Semi-automated portable display unit depicting 'Rang Holi', Chonker Art Studio, Bombay (Mumbai), India, early 20th century

Oleograph prints, wood, fabric and metal fixtures, H. 42.1 cm, W. 54.5 cm, D. 12 cm, POP.00774

How did one create movement within a still image? What were some of the ingenious techniques that makers used to “animate” a work in the early 20th century?

The arrival of lithography in the 1800s allowed for the democratization of calendar art and initiated a culture of mass produced imagery in India. Commercial presses established during the later half of the century produced chromolithographs, particularly images of gods and goddesses. The style of these prints was hybrid as they often blended Indian and European aesthetics.

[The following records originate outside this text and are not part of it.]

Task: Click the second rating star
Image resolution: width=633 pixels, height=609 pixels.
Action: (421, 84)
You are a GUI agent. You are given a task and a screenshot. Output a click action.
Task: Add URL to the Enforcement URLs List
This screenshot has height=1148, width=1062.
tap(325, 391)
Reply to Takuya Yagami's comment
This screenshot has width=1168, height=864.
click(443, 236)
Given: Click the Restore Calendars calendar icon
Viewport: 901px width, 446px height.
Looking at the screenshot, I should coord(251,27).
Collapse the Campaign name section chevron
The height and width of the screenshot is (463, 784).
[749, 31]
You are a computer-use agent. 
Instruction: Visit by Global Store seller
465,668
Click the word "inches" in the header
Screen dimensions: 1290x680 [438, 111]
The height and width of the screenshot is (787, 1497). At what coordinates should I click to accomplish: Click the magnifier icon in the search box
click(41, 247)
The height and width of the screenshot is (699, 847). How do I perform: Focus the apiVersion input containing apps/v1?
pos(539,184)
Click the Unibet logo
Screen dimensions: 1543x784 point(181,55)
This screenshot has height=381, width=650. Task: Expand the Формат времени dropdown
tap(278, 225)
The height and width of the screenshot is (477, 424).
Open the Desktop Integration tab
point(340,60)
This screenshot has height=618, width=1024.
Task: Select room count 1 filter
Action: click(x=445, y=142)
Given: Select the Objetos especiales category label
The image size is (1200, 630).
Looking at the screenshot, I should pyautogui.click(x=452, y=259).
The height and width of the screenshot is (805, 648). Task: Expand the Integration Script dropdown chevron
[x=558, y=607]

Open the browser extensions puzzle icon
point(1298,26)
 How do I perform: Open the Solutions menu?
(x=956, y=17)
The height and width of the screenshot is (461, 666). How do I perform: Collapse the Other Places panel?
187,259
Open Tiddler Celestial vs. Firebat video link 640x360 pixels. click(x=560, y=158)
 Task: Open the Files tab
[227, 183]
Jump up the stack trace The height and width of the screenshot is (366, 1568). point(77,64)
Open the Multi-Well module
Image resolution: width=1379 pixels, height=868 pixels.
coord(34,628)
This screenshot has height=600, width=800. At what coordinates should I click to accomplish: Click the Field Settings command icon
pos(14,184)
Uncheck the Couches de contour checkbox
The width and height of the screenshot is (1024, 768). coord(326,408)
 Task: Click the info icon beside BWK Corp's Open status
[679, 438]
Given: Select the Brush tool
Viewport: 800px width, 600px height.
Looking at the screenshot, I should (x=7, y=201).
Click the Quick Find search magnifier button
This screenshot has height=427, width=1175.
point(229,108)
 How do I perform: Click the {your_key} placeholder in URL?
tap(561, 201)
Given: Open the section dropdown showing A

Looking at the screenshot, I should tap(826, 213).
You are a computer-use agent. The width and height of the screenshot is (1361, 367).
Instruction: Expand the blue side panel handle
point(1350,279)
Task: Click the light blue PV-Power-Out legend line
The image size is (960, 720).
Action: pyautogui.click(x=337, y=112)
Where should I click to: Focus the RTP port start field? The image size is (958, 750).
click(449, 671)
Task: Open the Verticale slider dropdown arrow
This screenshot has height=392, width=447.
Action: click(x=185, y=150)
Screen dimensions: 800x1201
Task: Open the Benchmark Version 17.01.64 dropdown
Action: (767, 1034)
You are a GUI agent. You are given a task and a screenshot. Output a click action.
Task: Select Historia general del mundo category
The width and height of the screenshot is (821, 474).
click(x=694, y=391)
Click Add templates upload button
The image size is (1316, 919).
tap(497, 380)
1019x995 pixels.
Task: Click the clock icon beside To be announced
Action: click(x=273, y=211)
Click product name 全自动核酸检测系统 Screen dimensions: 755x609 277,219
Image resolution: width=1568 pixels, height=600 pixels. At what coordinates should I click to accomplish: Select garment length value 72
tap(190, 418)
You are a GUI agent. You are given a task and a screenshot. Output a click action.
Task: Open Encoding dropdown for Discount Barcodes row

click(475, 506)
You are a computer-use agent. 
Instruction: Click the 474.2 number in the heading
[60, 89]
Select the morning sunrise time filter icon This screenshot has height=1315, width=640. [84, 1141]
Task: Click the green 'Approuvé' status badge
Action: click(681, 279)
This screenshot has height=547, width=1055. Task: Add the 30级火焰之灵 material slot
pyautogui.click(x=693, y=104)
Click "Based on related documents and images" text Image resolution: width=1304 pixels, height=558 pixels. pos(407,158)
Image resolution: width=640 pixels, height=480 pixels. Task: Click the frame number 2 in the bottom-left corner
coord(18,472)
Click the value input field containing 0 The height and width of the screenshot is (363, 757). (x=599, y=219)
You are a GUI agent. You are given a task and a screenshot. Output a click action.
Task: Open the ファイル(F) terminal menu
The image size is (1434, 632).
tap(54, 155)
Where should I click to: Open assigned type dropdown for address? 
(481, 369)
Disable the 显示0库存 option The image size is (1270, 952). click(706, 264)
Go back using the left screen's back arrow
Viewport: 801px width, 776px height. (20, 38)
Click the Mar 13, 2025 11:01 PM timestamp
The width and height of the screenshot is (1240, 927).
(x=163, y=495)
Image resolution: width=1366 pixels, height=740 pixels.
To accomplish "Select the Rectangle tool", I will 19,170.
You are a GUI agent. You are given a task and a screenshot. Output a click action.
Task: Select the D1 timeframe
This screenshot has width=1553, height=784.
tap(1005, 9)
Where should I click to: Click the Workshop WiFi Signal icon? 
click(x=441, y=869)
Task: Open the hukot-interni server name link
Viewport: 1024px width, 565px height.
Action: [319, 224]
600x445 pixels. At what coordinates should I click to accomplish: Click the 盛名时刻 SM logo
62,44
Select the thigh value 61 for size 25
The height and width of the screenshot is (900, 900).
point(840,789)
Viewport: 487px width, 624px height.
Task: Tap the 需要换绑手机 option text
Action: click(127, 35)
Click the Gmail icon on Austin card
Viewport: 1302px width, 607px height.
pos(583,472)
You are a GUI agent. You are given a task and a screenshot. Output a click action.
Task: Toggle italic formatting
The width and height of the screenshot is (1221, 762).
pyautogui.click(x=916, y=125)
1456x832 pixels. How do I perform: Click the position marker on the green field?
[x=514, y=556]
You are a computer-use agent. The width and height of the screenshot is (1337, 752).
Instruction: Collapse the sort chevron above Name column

Based on an artwork by R.G. Chonker, this portable unit contains a print showing a scene of holi. Set within a palatial backdrop, we see Krishna in a green and yellow dhoti besides gopis dressed in colourful saris. A closer look at the jewellery and clothes shows embellishments with hints of silver glitter.

As the title "Rang Holi" suggests, Krishna and the gopis are celebrating holi, a festival that also celebrates the divine love between Krishna and Radha. The strewn colours on the ground, the golden pichkaris or water guns and the coy look of a seated gopi all add to this sense of joy and celebration.

A turn key mechanism at the back of the unit brings the print to life. Some of the figures have their heads and hands cut out and then pasted back onto the print to allow for visible movement. Once it is wound up, you see subtle movement such as the nodding of heads and slight motion of the hands and pichkaris.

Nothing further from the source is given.